We need Obama to immediately cite the 14th Amendment, order the Treasury to pay all debts, and then let the House Republicans finally end their reign by Impeaching Obama and losing the House in 2014. It sets up 2016 as the end of the Reagan era.
2. Republicans totally capitulate and pass a clean CR and raise the debt limit, causing much infighting and the possible likelihood that the Democrats can pick off enough seats to retake the House and gain in the Senate, again, setting up 2016 as the beginning of the end of the Reagan era.
Anything less, such as making any type of concession on the CR or debt ceiling, is another example of the Democrats snatching defeat from the jaws of victory.

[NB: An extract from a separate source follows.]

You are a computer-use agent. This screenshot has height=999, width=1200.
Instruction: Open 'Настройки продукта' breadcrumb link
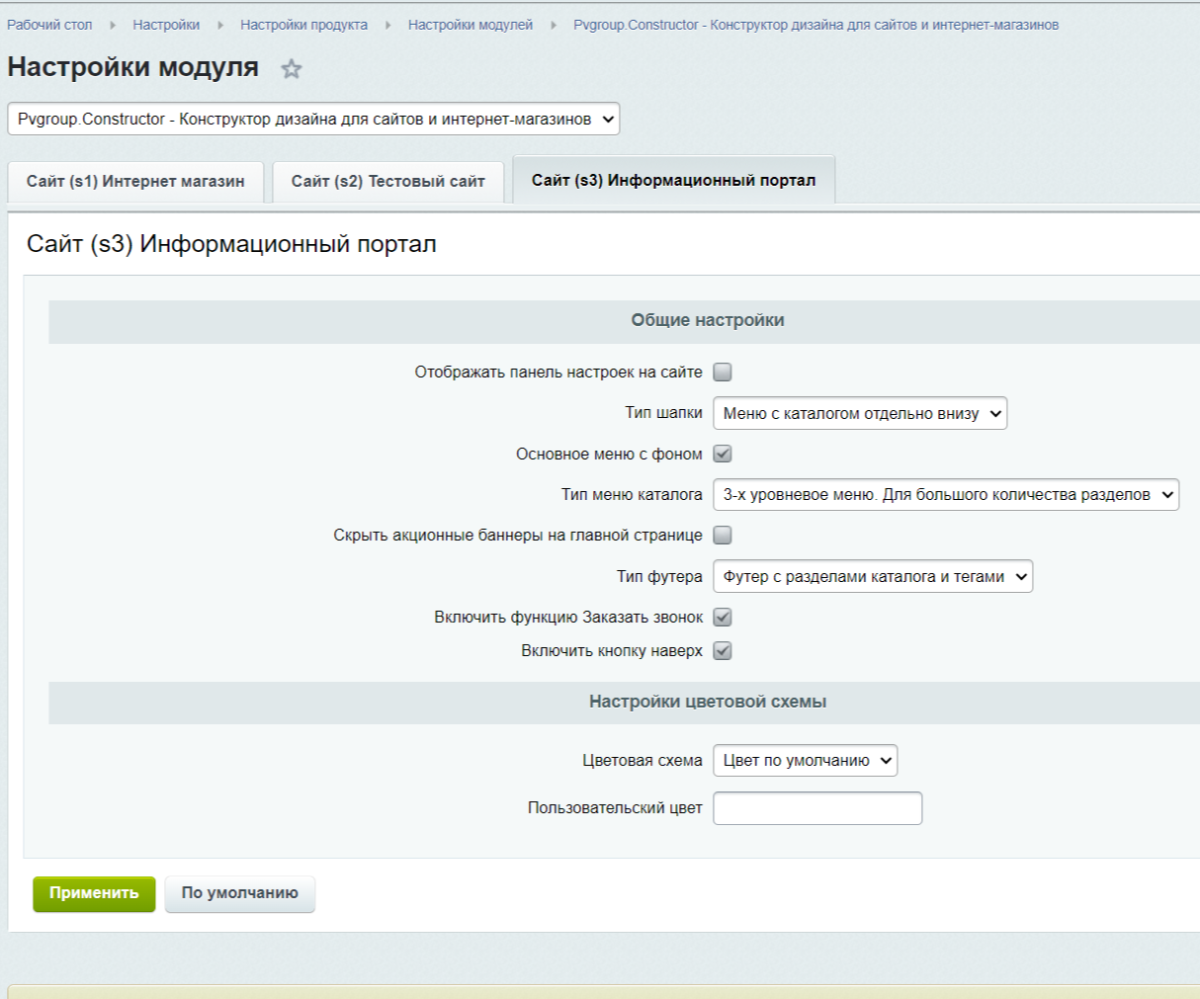pyautogui.click(x=304, y=24)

Either you’re serious about ending the Reagan era, or you’re OK with simply maintaining the status quo of increasing wealth inequality and the destruction of the middle class.
Obama should have let this happen back in 2011. He needs to let it happen now. We don’t get to have a progressive party with teeth in the United States until the Republican party is essentially destroyed and left to regional status as a political party.

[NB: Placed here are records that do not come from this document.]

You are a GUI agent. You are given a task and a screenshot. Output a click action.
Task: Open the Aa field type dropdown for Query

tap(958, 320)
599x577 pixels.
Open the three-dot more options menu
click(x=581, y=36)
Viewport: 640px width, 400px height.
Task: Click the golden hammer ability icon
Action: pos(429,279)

Unfortunately, many prominent Democrats LIKE the Reagan Era.
If you want to end the Reagan Era, Obama refusing to negotiate the debt ceiling increase in 2011 would have been an insanely risky method to gain that result. Obama needed to be re-elected, and the chaos of a financial collapse would have made an Obama second term unlikely.

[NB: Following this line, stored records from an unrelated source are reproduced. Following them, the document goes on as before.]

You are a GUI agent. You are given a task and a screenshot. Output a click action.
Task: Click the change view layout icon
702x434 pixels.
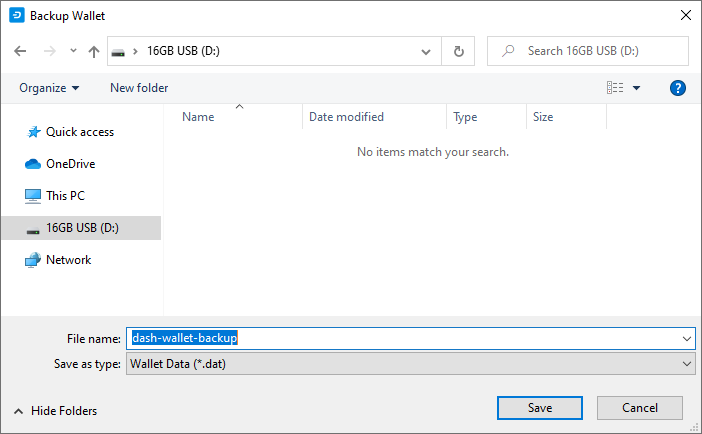click(615, 88)
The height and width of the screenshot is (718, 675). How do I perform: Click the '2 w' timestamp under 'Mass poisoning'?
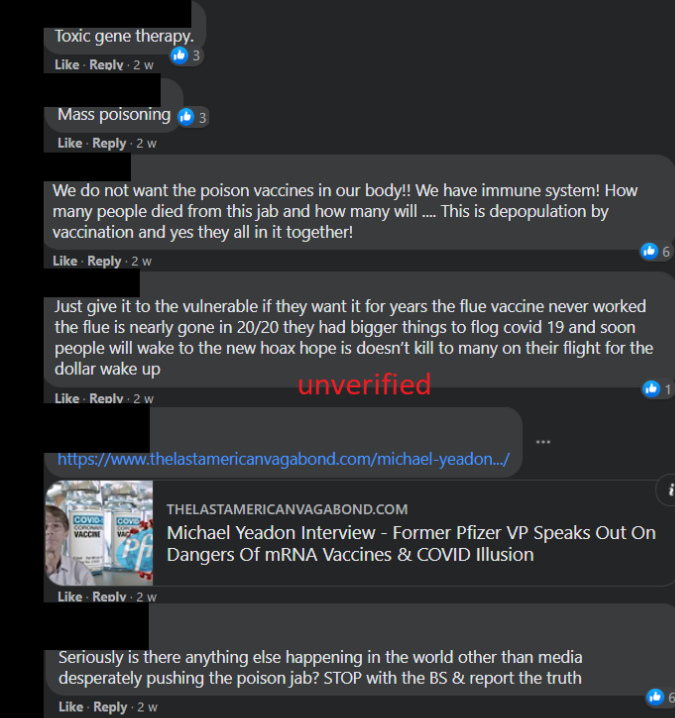tap(147, 144)

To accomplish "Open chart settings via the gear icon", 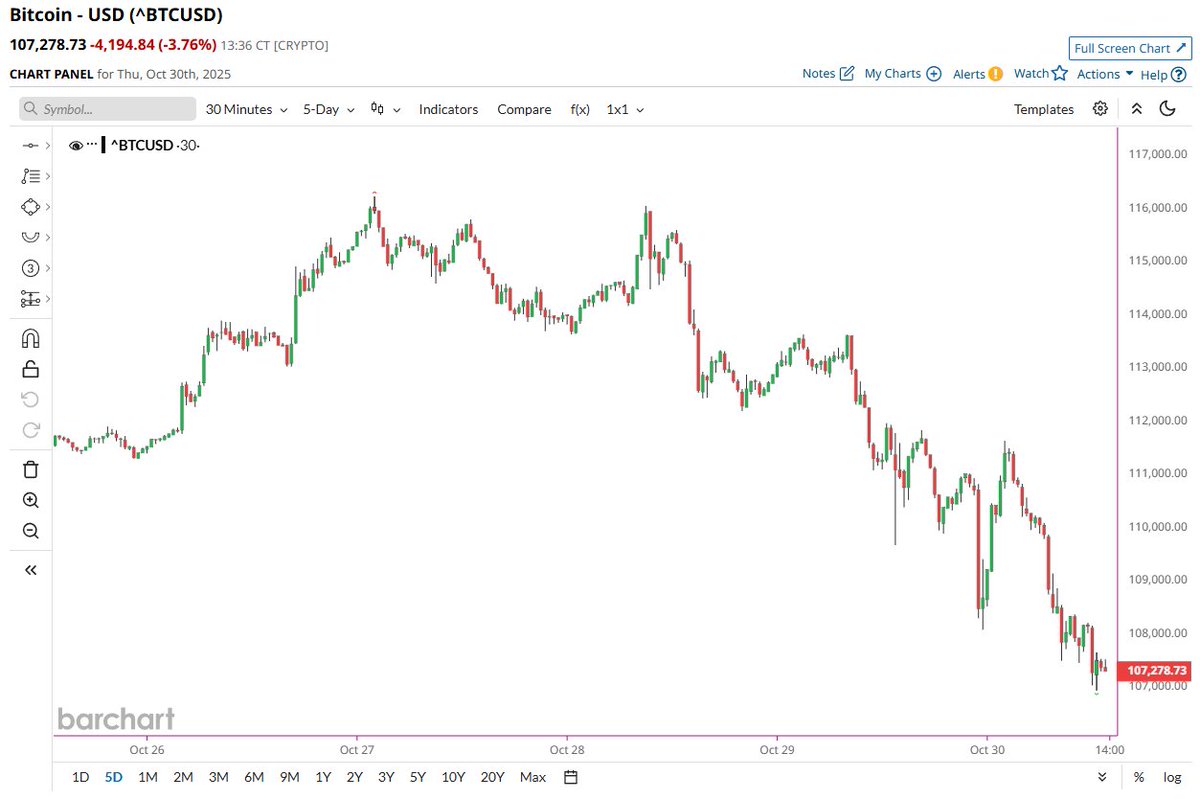I will point(1100,109).
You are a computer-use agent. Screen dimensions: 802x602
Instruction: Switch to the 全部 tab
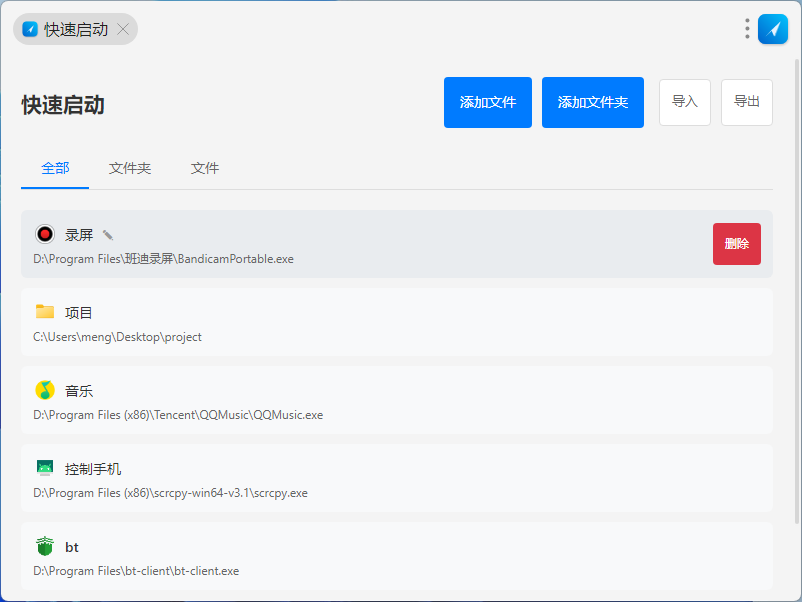(55, 168)
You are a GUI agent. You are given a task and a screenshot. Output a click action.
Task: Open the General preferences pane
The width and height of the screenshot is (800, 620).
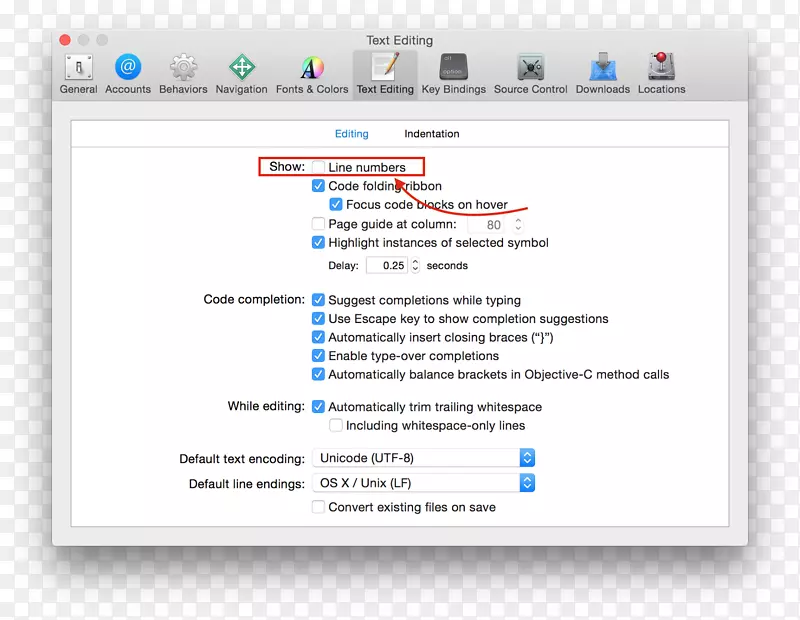click(x=78, y=70)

I believe the Republicans would have been more willing to push the dispute into a full default back then. Republican Congressional leadership had more incentive to wreck the economy in 2011 than they do now. Of course, it’s a sickening comment on today’s GOP that we must even consider such questions.
So the Republican lead House has refused to pass a bill to raise the debt ceiling, not even one with ridiculous demands attached to it. It sounds like Boehner is leaving it up to the Senate. And it looks like the Senate Republicans are threatening to filibuster any bills that don’t include some sort of ransom? So what happens next?
The problem is democrats in congress refused to change filibuster rules when they had the opportunity do so.
WHY, I wonder?
the current rule allows the GOP arseholes in congress to merely suggest they will filibuster– they don’t have to actually show up to do it. smarmy Cruz actually did show up, obviously for the theater effect and media coverage it got him.
since the dems didn’t change the rules, I have to conclude they want it this way, because they want to be able to threat filibuster without actually doing it.
the problem here is dems want to pass progressive legislation (or do they not, actually) and the repugs can stop it with zero effort.
There are Democrats and Democrats. Some are very protective of the arcane rules they have spent time and effort learning just to have a procedural edge of Senators who haven’t taken that time and effort. Others see the filibuster as a check against majority complete domination should Republicans come to power.
They want different things, and few had the imagination that their Republican colleagues were this crazy. It’s the cognitive dissonance of dealing with someone every day and being in the situation of being forced to behave with decorum.
The problem here is not the Democratic majority in the Senate, but the Republican wingnut majority in the House.
There is hope that even traditionalist Democrats will value the country more than the filibuster.
I get it, but the excuse we have weak democrats in office wore thin long ago.
I want to know why they did not change the rules given the fact they did so to allow a filibuster without actually standing there and doing it. if they changed the rules once, they can do it again.